- YOUR TASK:
Your output should be the lines from the start of the data through the line containing "Given: Click the upload icon in the drop area", exactly and nothing more.

Start of MATERIAL PROVIDED

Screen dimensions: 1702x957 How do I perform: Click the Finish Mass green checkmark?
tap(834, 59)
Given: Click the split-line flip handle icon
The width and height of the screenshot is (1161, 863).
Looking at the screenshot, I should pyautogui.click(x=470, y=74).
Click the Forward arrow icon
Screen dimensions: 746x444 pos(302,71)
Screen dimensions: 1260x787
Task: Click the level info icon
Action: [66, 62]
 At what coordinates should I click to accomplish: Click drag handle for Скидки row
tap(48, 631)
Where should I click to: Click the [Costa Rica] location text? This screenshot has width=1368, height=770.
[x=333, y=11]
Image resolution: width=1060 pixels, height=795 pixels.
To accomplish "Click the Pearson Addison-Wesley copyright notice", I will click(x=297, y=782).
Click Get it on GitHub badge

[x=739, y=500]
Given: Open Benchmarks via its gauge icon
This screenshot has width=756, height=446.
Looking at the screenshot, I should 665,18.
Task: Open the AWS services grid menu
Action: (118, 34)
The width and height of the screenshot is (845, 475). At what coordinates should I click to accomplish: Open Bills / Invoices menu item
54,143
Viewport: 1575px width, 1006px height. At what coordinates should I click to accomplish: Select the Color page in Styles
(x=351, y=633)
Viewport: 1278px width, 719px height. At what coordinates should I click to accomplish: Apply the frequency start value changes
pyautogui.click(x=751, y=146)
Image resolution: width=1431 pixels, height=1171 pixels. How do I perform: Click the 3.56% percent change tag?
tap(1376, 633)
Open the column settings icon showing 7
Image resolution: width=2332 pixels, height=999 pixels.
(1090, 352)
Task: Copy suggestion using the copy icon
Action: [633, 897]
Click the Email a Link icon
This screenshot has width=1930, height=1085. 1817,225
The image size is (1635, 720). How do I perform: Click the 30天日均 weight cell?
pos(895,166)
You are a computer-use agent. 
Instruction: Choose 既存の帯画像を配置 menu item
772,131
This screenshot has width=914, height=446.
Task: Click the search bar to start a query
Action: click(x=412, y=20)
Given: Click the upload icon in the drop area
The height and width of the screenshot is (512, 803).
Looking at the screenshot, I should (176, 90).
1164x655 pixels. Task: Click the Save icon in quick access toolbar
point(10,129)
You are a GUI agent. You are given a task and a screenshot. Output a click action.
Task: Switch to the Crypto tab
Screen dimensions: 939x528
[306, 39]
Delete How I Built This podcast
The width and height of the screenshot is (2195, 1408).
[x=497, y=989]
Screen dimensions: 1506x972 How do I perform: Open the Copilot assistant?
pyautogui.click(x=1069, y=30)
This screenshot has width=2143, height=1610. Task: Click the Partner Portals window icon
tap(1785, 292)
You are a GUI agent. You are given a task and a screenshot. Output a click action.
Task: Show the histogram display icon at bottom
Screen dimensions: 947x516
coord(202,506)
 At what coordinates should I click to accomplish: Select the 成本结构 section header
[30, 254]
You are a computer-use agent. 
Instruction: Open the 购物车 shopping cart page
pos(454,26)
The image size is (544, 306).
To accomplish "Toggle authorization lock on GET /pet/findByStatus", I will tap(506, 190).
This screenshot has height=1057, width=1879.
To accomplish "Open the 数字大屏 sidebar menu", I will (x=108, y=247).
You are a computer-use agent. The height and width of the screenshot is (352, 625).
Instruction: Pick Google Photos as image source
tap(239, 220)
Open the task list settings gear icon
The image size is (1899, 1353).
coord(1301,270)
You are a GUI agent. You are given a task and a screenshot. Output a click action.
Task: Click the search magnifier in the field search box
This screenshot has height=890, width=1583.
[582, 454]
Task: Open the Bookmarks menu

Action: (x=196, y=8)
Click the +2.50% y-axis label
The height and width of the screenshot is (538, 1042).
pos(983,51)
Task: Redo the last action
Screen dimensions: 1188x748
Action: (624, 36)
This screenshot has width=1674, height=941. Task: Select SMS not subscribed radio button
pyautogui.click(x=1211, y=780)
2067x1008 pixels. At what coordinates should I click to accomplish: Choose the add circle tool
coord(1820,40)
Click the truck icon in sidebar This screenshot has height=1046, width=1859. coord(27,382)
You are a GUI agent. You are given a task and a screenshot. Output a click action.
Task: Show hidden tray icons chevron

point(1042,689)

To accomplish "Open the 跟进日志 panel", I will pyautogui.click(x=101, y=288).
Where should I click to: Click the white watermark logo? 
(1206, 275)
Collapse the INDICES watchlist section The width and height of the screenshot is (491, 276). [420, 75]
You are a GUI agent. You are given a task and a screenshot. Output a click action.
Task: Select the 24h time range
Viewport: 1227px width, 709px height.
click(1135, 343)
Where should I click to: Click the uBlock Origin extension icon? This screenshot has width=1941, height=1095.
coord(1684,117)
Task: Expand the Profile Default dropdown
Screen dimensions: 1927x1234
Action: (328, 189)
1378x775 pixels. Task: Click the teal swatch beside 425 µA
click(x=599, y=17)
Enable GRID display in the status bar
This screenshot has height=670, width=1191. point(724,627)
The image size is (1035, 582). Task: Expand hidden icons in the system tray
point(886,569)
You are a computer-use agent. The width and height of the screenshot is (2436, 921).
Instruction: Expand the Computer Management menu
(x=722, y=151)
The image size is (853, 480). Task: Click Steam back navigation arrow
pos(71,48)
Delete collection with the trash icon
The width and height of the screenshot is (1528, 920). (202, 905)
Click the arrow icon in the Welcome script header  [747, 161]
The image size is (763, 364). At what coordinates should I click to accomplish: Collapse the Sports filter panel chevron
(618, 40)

End of MATERIAL PROVIDED

- EXERCISE OUTPUT:
Screen dimensions: 1702x957 How do I perform: Click the Finish Mass green checkmark?
tap(834, 59)
Given: Click the split-line flip handle icon
The width and height of the screenshot is (1161, 863).
Looking at the screenshot, I should pyautogui.click(x=470, y=74).
Click the Forward arrow icon
Screen dimensions: 746x444 pos(302,71)
Screen dimensions: 1260x787
Task: Click the level info icon
Action: [66, 62]
 At what coordinates should I click to accomplish: Click drag handle for Скидки row
tap(48, 631)
Where should I click to: Click the [Costa Rica] location text? This screenshot has width=1368, height=770.
[x=333, y=11]
Image resolution: width=1060 pixels, height=795 pixels.
To accomplish "Click the Pearson Addison-Wesley copyright notice", I will click(x=297, y=782).
Click Get it on GitHub badge

[x=739, y=500]
Given: Open Benchmarks via its gauge icon
This screenshot has width=756, height=446.
Looking at the screenshot, I should 665,18.
Task: Open the AWS services grid menu
Action: (118, 34)
The width and height of the screenshot is (845, 475). At what coordinates should I click to accomplish: Open Bills / Invoices menu item
54,143
Viewport: 1575px width, 1006px height. At what coordinates should I click to accomplish: Select the Color page in Styles
(x=351, y=633)
Viewport: 1278px width, 719px height. At what coordinates should I click to accomplish: Apply the frequency start value changes
pyautogui.click(x=751, y=146)
Image resolution: width=1431 pixels, height=1171 pixels. How do I perform: Click the 3.56% percent change tag?
tap(1376, 633)
Open the column settings icon showing 7
Image resolution: width=2332 pixels, height=999 pixels.
(1090, 352)
Task: Copy suggestion using the copy icon
Action: [633, 897]
Click the Email a Link icon
This screenshot has width=1930, height=1085. 1817,225
The image size is (1635, 720). How do I perform: Click the 30天日均 weight cell?
pos(895,166)
You are a computer-use agent. 
Instruction: Choose 既存の帯画像を配置 menu item
772,131
This screenshot has width=914, height=446.
Task: Click the search bar to start a query
Action: click(x=412, y=20)
Given: Click the upload icon in the drop area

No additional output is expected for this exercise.